Samedi, dans « On n’est pas couché » sur France 2, Yann Moix avait demandé « pardon » à BHL. « Je n’avais pas les épaules assez larges pour me suicider physiquement alors je me suis suicidé moralement. J’ai un dégoût de moi-même, ce raté, cet être méprisé et méprisable. Je me vomissais », raconte-t-il dans « On n’est pas couchés ».

« J’ai essayé de m’arracher de ce trou noir, de ce cauchemar grâce à des gens lumineux comme BHL qui m’ont permis de me construire intellectuellement. J’ai essayé de me racheter toute ma vie, de combattre la xénophobie », a-t-il notamment dit.

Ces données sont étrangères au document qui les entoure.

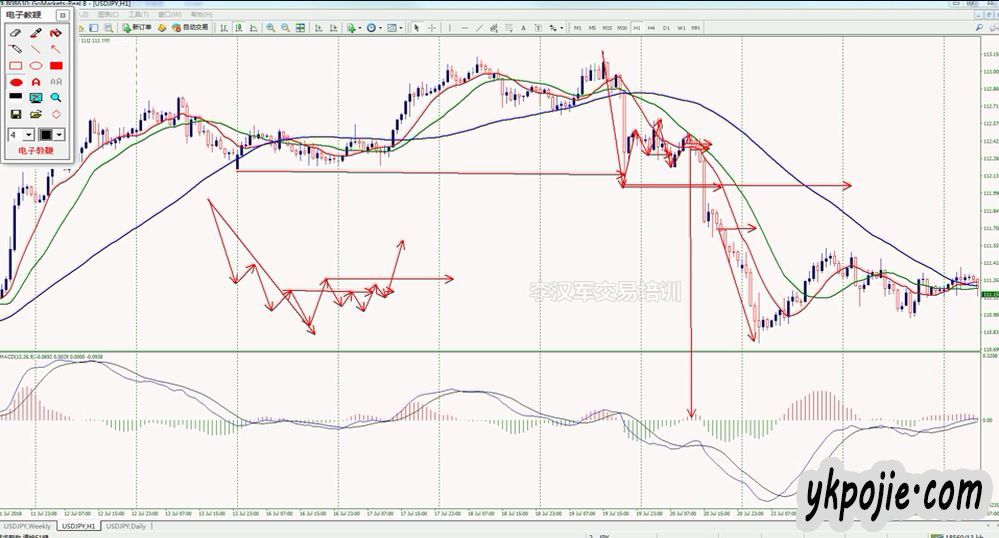Click the magnifier tool in the drawing panel
This screenshot has width=999, height=538.
[56, 98]
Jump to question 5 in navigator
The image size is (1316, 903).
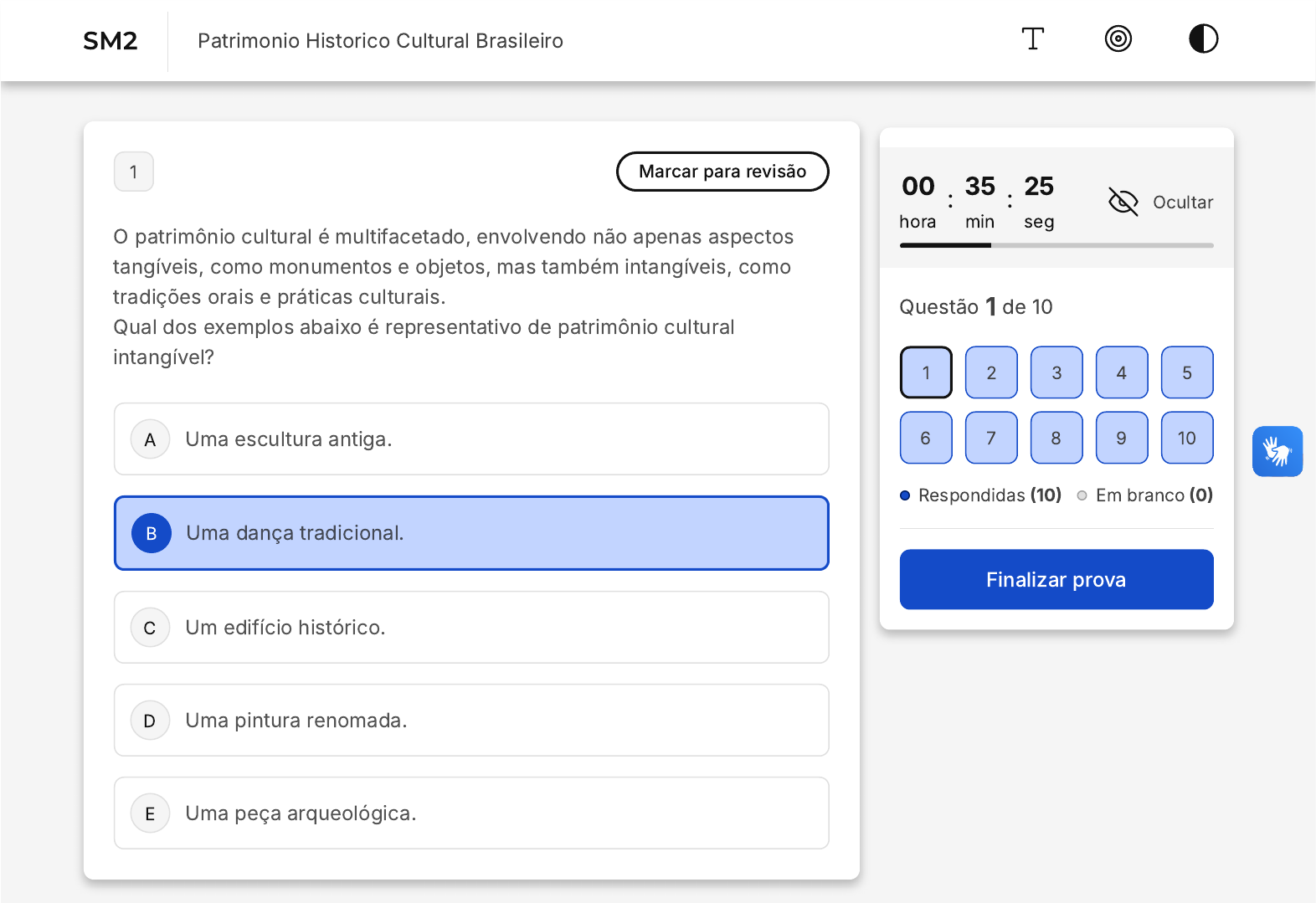1186,373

« La première chose, je demande pardon pour les dessins abjects, choquants? que j’ai commis à 20 ans », déclare Yann Moix. « Le jeune homme que j’étais, je lui cracherais dessus aujourd’hui », affirme encore l’écrivain et ancien chroniqueur d' »On n’est pas couché », cité par le journal.

« Je demande pardon à Bernard Henri-Lévy (aujourd’hui un de ses proches, NDLR) et à tous ceux que j’ai blessés du plus profond de mon être. Pardon pour ces bandes dessinées », dit-il.

Dans Libération, Yann Moix avait aussi reconnu être l’auteur de textes négationnistes publiés à l’époque. « J’assume, j’endosse tout. Ce que j’ai fait à l’époque avec 3 ou 4 cons, on était des types complètement paumés », avait-il dit.

Les dessins et textes étaient parus dans un magazine artisanal en 89-90, quand l’écrivain avait 21 ans.